Hearing these words is every health care provider’s worst nightmare. But, with the increasing use of state and federal police powers to investigate allegations of fraud, abuse and neglect at long term care facilities, the odds of hearing them at some point are growing.

Most providers have no idea what to do if a state or federal official shows up at their facility with an official search warrant asking for documents. Obviously, the first step is to contact your attorney for advice. But, what if you can’t reach your attorney?

We’ve developed a few guidelines to help providers who find themselves in that position and need to know what to do now, while they are contacting or waiting to hear back from counsel. These apply in any situation where state or federal officials show up at your facility, armed with search warrants issued by an administrative agency (such as the State Attorney General, the FBI, the Office of the Inspector General, etc.) or a state or federal court.

  1. Do not interfere with the search.

  2. Get the name of the lead agent, the agency for which he/she works, and his/her address and telephone number.

  3. Request a copy of the search warrant. Note the areas the agents can search and the items they can seize. If the agents begin to search places or seize items not identified in the search warrant, bring it to the lead agent’s attention. Fax a copy of the warrant to your attorney.

  4. Identify attorney-client and other privileged information. The agents are permitted to seize this information but should keep it segregated.
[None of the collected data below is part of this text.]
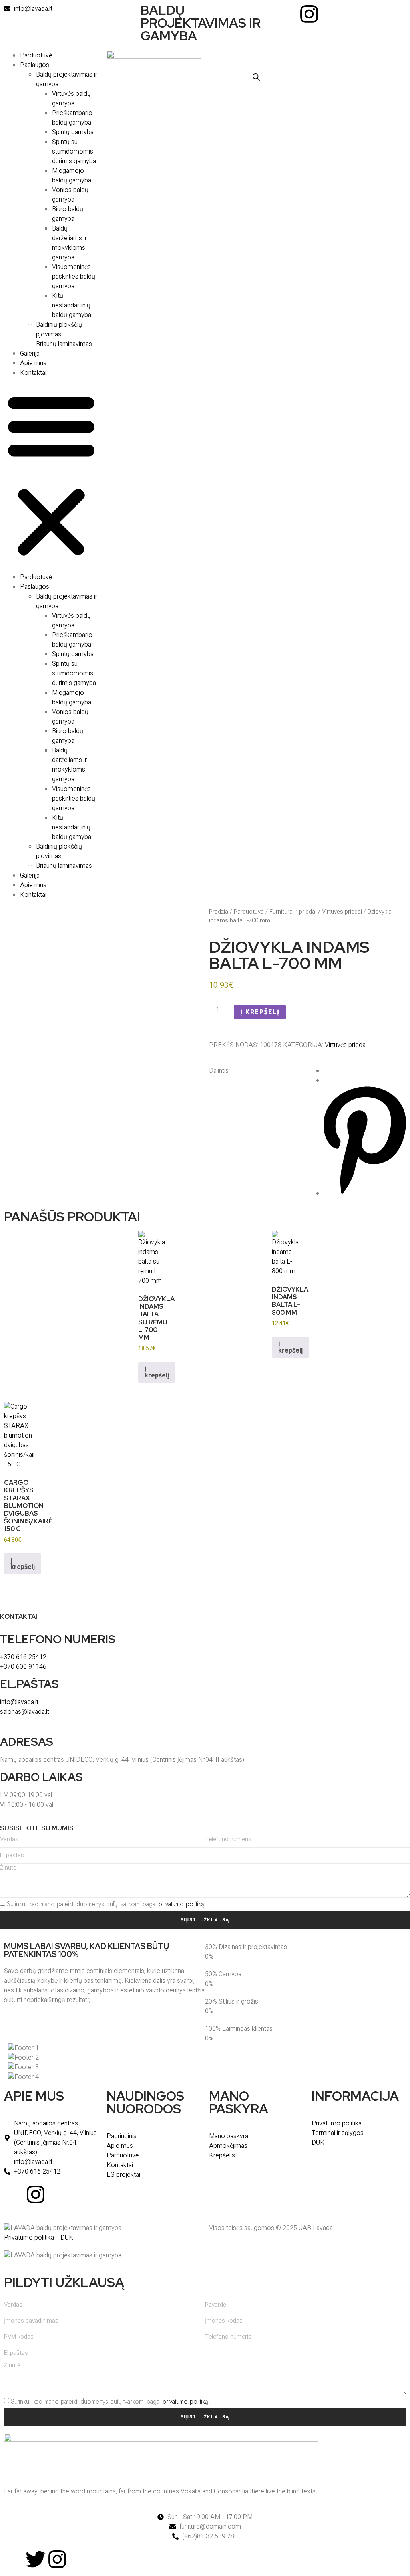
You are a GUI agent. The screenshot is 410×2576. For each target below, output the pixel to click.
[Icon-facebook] (287, 14)
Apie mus (33, 363)
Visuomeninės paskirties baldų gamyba (73, 276)
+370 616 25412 (23, 1657)
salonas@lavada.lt (24, 1712)
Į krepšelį (259, 1012)
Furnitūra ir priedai (292, 912)
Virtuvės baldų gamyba (71, 98)
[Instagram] (309, 14)
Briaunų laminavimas (64, 344)
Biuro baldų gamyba (67, 214)
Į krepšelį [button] (157, 1372)
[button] (51, 475)
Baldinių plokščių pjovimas (59, 329)
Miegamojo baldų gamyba (71, 175)
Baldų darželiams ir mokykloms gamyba (69, 243)
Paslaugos (34, 65)
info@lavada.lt (19, 1702)
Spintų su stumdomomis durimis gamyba (74, 151)
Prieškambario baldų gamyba (72, 117)
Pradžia (218, 912)
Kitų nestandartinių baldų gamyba (71, 305)
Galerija (30, 353)
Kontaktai (33, 373)
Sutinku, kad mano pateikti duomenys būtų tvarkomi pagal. (107, 1904)
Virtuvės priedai (342, 912)
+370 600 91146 (23, 1667)
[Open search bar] (256, 77)
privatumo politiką (181, 1904)
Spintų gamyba (73, 132)
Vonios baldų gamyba (70, 194)
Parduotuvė (36, 55)
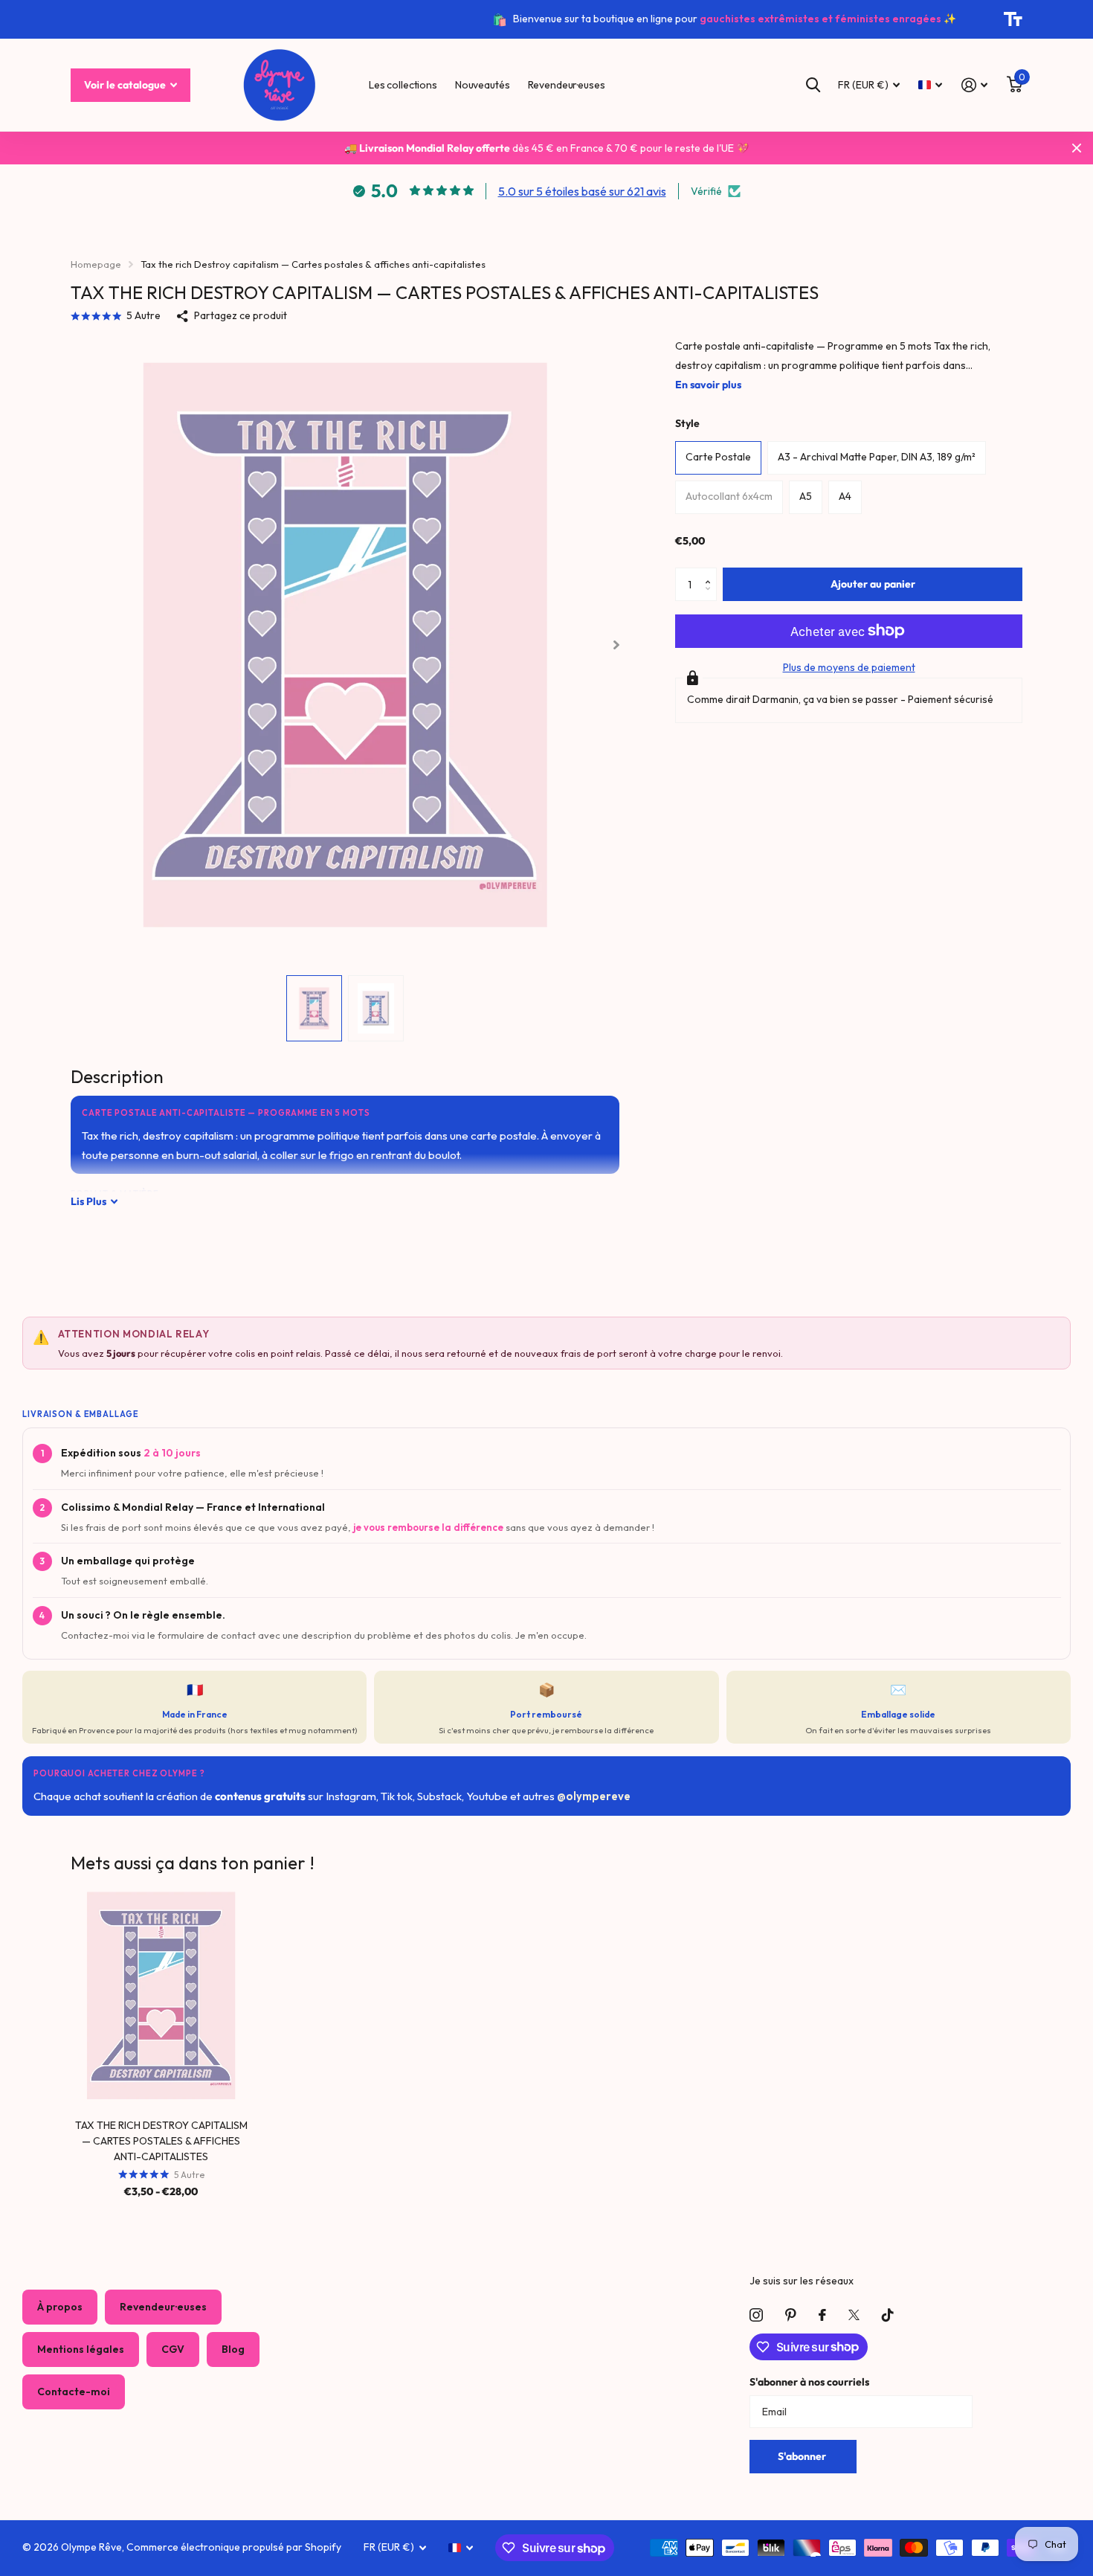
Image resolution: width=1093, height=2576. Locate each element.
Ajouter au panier (873, 584)
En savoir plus (708, 384)
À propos (60, 2306)
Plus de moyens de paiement (849, 667)
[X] (854, 2315)
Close (1076, 148)
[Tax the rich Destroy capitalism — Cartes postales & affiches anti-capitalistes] (161, 1995)
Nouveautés (482, 84)
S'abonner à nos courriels (809, 2382)
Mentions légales (80, 2349)
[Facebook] (822, 2315)
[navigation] (314, 1008)
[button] (711, 572)
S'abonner (803, 2456)
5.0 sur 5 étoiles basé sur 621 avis (582, 191)
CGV (172, 2349)
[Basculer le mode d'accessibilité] (1013, 19)
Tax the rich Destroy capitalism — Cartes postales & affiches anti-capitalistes (161, 2141)
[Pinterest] (790, 2315)
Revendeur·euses (566, 84)
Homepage (96, 264)
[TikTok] (888, 2315)
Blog (233, 2349)
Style (687, 423)
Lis (88, 1201)
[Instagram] (756, 2315)
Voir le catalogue (126, 84)
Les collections (403, 84)
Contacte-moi (73, 2391)
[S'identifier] (974, 85)
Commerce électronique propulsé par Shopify (233, 2547)
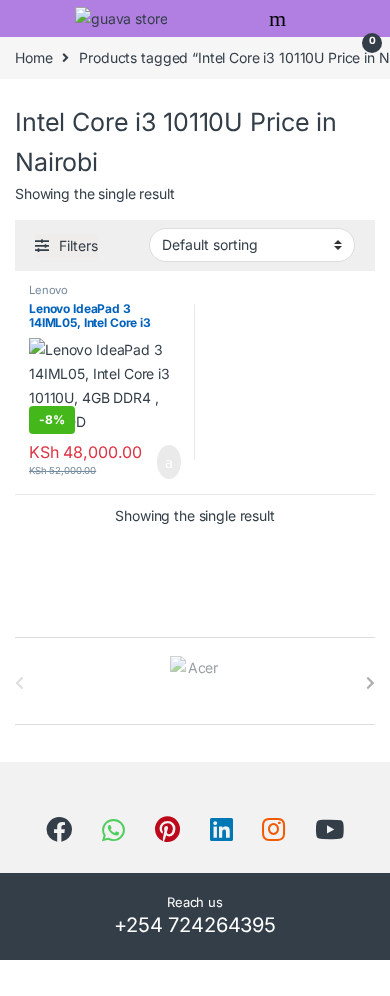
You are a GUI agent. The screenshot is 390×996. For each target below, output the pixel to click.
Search (280, 19)
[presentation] (370, 683)
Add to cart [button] (167, 462)
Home (33, 57)
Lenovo (48, 290)
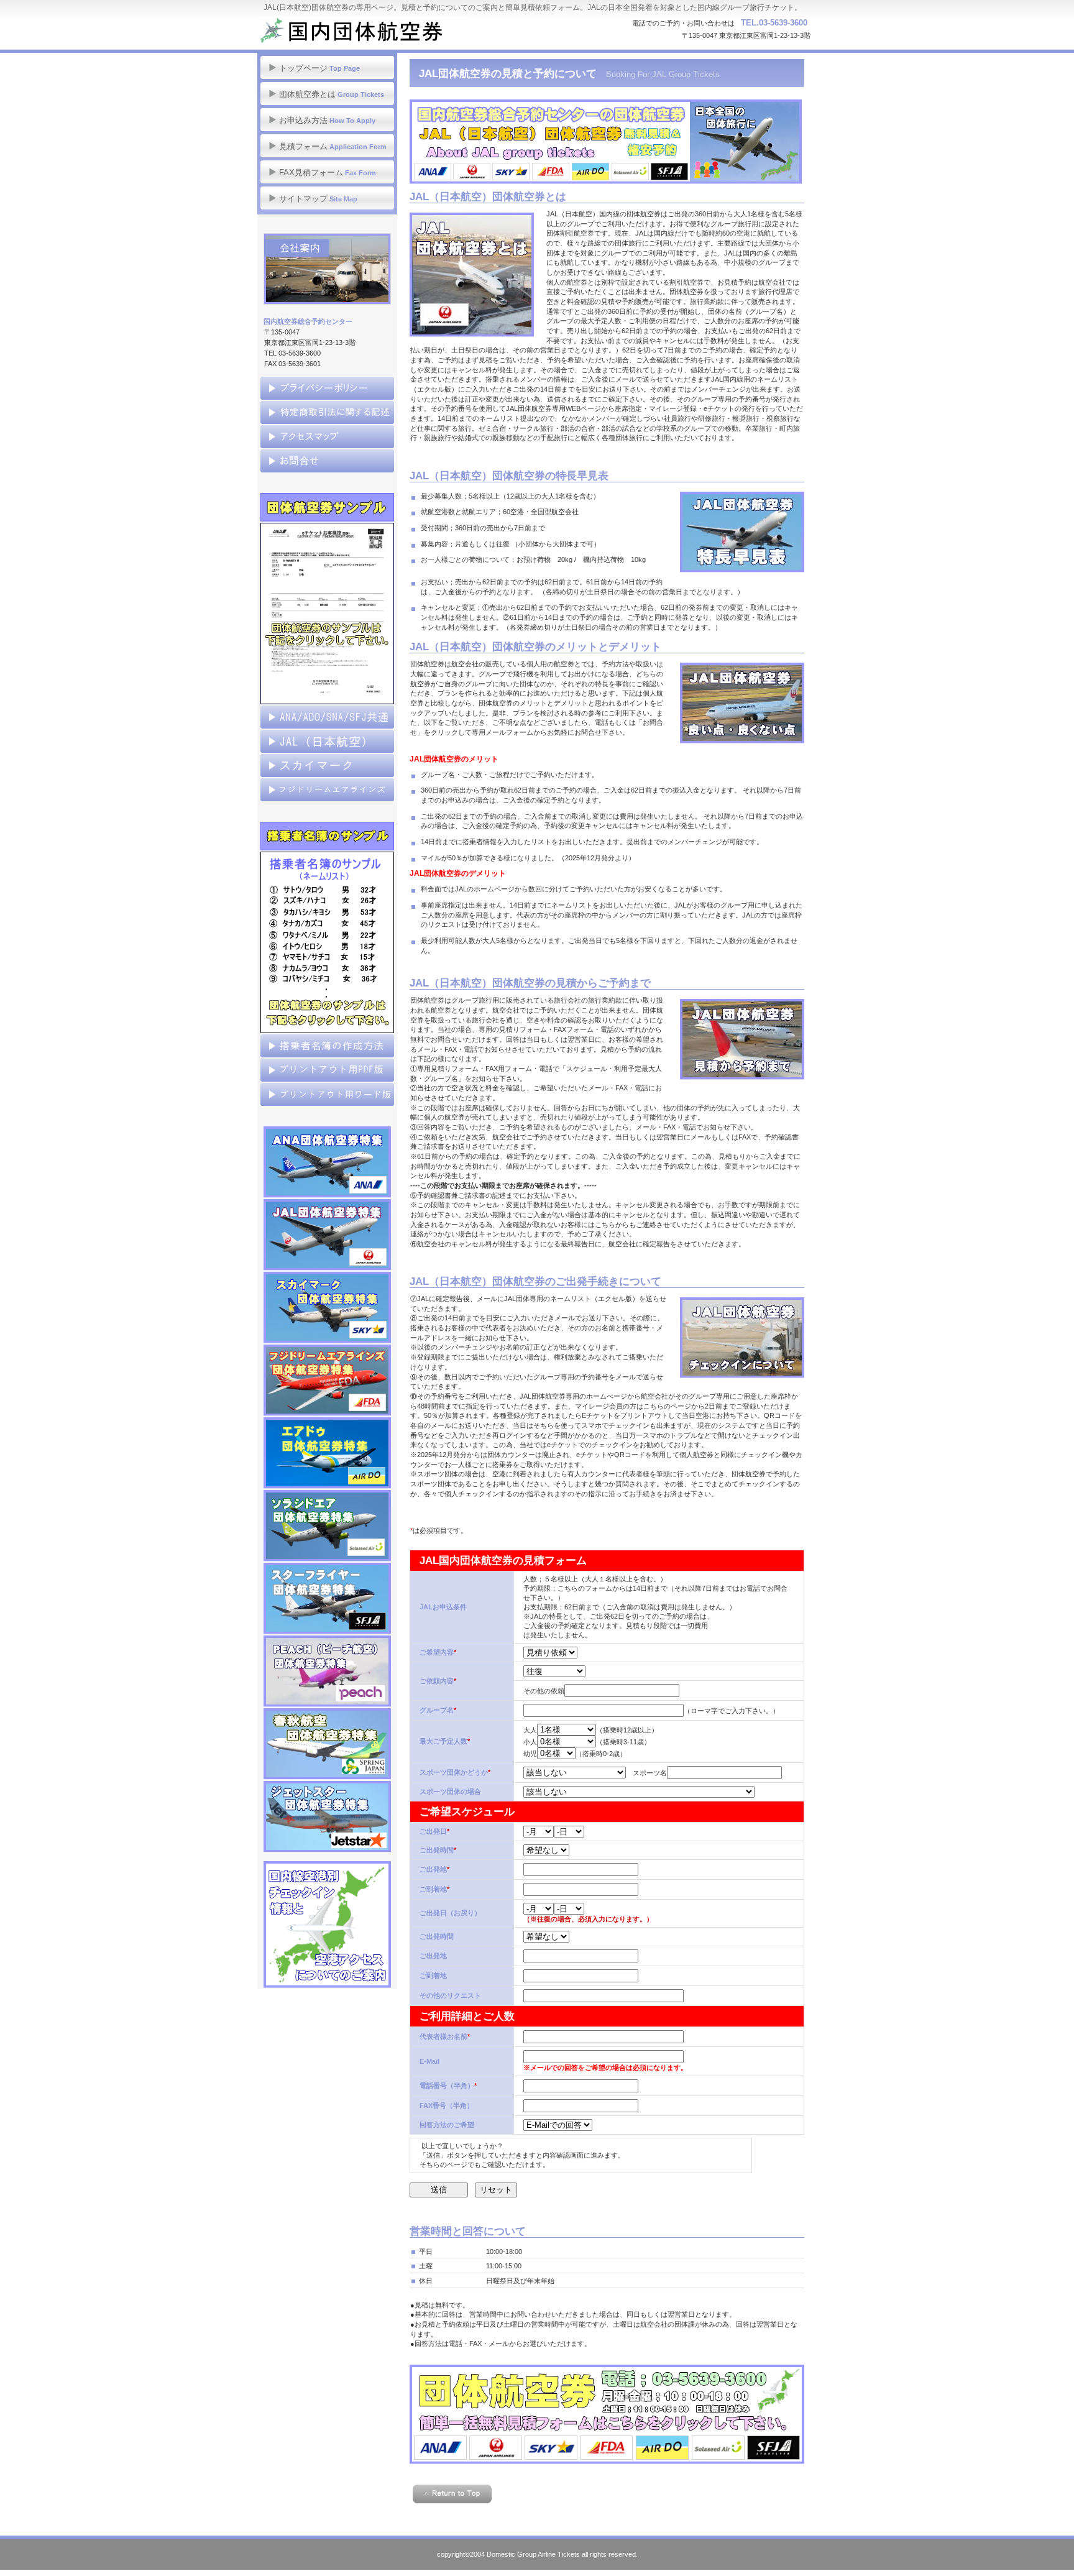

  5. Request permission to have a few employees accompany agents to monitor the search. Tell these employees not to make any substantive statements to the agents. Have employees take notes re: (a) the areas searched; (b) the documents or items seized; (c) the questions asked by agents; and (d) the names of employees interviewed by agents.

  6. The agents may detain all persons on the premises while the warrant is being executed. Ask permission to send non-essential employees home. If permission is granted, advise employees to take home only personal possessions and not to take any company documents or files with them, including electronic files. Advise employees who do leave that they will be contacted regarding when to return to work or that they should contact a designated individual at a certain time and date to find out when to return to work.

  7. Develop an employee announcement advising employees that the premises are being searched pursuant to a search warrant, the company is cooperating with officials executing the warrant, and employees are not to interfere with the search.

  8. Explain rights to employees. (a) Employees have the right not to be interviewed by the government. It is the individual’s choice whether or not he or she agrees to be interviewed. If employees agree to be interviewed, they can have counsel to represent them at the interviews. (b) Advise employees that they may be contacted at home by government agents and their same rights to be interviewed or to decline apply there as well. Also advise employees that even if they choose not to be interviewed, they could still be subpoenaed to testify before a grand jury. (c) The company should not instruct employees to decline to be interviewed. That choice belongs fully to each employee. (d) The company should determine whether it is willing to pay for representation of its employees. If so, it should inform employees. (e) Have employees inform the company if they have been contacted by a government agent, been interviewed, or received a grand jury subpoena. (f) Provide a name and telephone number of a company representative employees can contact if they have questions.

  9. Get a “receipt” of items seized from the officials conducting the search.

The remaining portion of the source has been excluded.